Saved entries
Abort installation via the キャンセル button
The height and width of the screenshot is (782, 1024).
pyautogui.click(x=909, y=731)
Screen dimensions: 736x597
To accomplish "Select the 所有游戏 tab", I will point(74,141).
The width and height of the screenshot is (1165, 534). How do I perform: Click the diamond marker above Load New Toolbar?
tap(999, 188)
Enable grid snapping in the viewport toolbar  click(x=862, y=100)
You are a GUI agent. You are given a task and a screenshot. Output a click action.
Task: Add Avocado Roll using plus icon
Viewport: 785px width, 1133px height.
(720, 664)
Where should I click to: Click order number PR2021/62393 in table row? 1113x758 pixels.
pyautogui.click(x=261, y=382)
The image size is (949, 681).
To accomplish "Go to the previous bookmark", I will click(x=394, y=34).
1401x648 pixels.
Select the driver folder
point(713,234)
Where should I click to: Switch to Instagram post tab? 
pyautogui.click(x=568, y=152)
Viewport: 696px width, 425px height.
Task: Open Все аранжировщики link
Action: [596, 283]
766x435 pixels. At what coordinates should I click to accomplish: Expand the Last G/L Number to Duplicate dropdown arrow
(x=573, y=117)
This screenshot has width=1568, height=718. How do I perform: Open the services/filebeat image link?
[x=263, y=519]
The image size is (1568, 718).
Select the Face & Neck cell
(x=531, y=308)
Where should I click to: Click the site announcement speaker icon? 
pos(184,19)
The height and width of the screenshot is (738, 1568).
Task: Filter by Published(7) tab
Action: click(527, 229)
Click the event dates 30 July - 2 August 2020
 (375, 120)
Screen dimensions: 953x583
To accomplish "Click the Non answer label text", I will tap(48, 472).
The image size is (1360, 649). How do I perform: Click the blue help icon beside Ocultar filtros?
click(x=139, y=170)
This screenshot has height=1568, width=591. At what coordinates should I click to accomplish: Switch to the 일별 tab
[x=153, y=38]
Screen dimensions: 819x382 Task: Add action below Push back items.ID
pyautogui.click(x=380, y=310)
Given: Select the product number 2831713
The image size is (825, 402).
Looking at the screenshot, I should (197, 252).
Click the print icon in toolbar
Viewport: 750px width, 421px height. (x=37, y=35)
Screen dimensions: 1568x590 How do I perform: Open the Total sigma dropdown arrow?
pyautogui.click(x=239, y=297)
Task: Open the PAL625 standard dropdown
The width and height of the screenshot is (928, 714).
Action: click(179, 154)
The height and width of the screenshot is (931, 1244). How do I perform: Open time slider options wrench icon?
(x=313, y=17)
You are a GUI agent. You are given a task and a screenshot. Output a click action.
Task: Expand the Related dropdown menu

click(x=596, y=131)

* [Exercise directions] Retype nothing except the lines from the line holding "This screenshot has width=1568, height=718." through the last line of the entries, both included.

* [Exercise answer]
This screenshot has width=1568, height=718. How do I perform: Open the services/filebeat image link?
[x=263, y=519]
The image size is (1568, 718).
Select the Face & Neck cell
(x=531, y=308)
Where should I click to: Click the site announcement speaker icon? 
pos(184,19)
The height and width of the screenshot is (738, 1568).
Task: Filter by Published(7) tab
Action: click(527, 229)
Click the event dates 30 July - 2 August 2020
 (375, 120)
Screen dimensions: 953x583
To accomplish "Click the Non answer label text", I will tap(48, 472).
The image size is (1360, 649). How do I perform: Click the blue help icon beside Ocultar filtros?
click(x=139, y=170)
This screenshot has height=1568, width=591. At what coordinates should I click to accomplish: Switch to the 일별 tab
[x=153, y=38]
Screen dimensions: 819x382 Task: Add action below Push back items.ID
pyautogui.click(x=380, y=310)
Given: Select the product number 2831713
The image size is (825, 402).
Looking at the screenshot, I should (197, 252).
Click the print icon in toolbar
Viewport: 750px width, 421px height. (x=37, y=35)
Screen dimensions: 1568x590 How do I perform: Open the Total sigma dropdown arrow?
pyautogui.click(x=239, y=297)
Task: Open the PAL625 standard dropdown
The width and height of the screenshot is (928, 714).
Action: click(179, 154)
The height and width of the screenshot is (931, 1244). How do I perform: Open time slider options wrench icon?
(x=313, y=17)
You are a GUI agent. You are given a task and a screenshot. Output a click action.
Task: Expand the Related dropdown menu

click(x=596, y=131)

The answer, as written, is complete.